Bear with me–this blog post might be a little hard to follow. It exists simultaneously in a couple of different time periods. I began with the intention of making an amusing observation and ended up on an entirely different path.
I’ll try to explain as I go along.
This first portion was written about 10 days ago:
Anyone who has worked in a synagogue long enough has experienced it. It can happen anytime throughout the year, but most frequently around now, when people are more apt to be doing a spring cleaning and looking ahead to Passover. Most often it takes place when one needs to clean out the family home their parents have inhabited for decades, either because of an impending move or more likely in the event of a parent’s death. Whatever the reason, they need to start packing and sorting.
I’m talking about the phenomenon of Old Rabbi Art.

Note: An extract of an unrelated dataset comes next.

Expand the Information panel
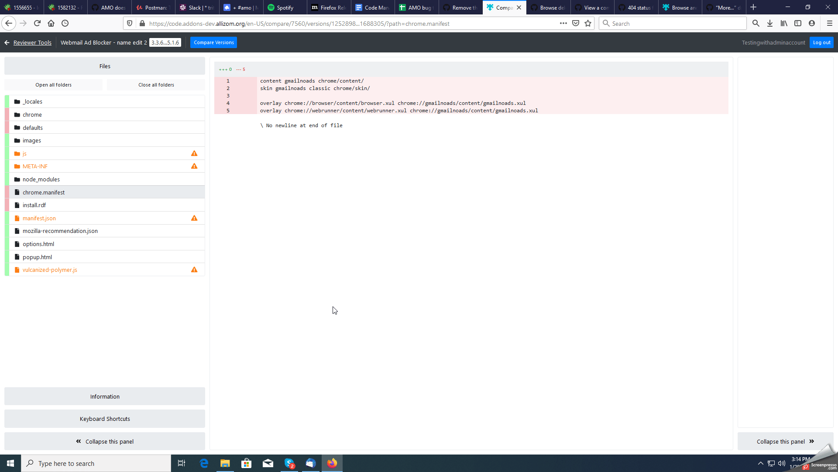[x=105, y=396]
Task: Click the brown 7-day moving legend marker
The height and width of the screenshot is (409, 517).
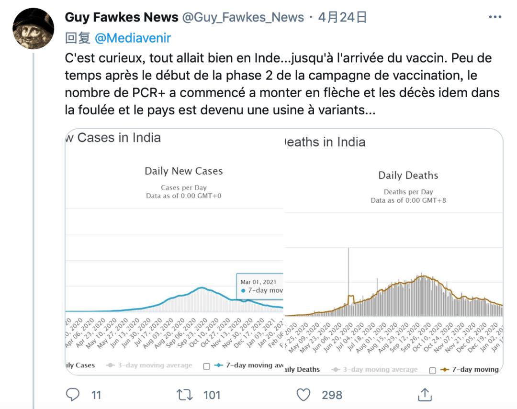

People come to the temple with old pictures or paintings that have long been hanging on their parents’ wall or more likely gathering dust in the attic and ask if we’d like to take them. Here are some ideas of the kind of pictures that we are offered:
The concept is simple. Adult children come across paintings or prints like these and will do anything to avoid discarding them. They really don’t have any use for them–certainly nothing they want to hang in their own homes–but they can’t quite get themselves to throw them out. So where do you go with piles of paintings of old bearded rabbis? To the synagogue of course. Presumably we have some secret room–like a basement-in-the-Vatican kind of thing–where we store all of these treasures.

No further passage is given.